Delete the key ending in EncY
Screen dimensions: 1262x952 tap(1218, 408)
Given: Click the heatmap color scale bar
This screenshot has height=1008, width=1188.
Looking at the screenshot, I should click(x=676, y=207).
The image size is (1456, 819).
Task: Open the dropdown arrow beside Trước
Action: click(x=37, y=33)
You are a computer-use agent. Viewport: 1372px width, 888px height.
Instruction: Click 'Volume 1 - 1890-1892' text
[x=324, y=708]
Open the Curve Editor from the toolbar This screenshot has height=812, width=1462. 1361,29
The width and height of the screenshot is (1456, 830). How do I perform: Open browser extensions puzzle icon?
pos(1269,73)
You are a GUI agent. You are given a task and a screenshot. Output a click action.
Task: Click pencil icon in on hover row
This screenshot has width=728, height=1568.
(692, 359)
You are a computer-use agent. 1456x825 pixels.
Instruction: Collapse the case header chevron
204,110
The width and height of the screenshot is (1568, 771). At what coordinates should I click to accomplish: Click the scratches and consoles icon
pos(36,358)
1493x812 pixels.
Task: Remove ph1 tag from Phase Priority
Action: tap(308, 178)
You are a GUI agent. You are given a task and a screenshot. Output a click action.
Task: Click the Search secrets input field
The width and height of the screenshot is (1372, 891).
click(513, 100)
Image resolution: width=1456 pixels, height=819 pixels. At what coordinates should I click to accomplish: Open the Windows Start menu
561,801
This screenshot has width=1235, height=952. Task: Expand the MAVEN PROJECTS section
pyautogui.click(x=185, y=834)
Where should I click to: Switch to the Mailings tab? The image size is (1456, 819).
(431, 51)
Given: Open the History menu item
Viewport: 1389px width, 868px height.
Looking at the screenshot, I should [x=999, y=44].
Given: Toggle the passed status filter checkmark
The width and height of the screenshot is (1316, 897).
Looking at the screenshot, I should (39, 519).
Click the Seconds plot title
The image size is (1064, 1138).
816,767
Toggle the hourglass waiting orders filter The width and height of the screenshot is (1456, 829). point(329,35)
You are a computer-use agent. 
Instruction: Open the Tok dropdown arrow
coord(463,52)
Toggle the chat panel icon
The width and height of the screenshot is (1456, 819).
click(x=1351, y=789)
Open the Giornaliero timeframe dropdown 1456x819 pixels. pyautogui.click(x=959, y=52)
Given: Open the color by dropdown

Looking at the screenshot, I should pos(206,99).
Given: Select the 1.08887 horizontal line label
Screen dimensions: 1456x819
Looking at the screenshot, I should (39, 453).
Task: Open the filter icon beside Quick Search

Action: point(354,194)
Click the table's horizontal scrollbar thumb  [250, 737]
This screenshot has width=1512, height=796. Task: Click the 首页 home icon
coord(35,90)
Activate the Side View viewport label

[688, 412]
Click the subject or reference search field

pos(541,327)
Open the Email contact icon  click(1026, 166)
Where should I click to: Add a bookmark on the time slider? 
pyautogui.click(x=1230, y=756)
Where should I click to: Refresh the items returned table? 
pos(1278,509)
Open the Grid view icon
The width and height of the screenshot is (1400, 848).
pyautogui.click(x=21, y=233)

----------------

## Directions for this task
Gather up every line in the data above that contains the word "computer", copying each one.

## Answer box
You are a computer-use agent. Viewport: 1372px width, 888px height.
You are a computer-use agent. 1456x825 pixels.
You are a computer-use agent. 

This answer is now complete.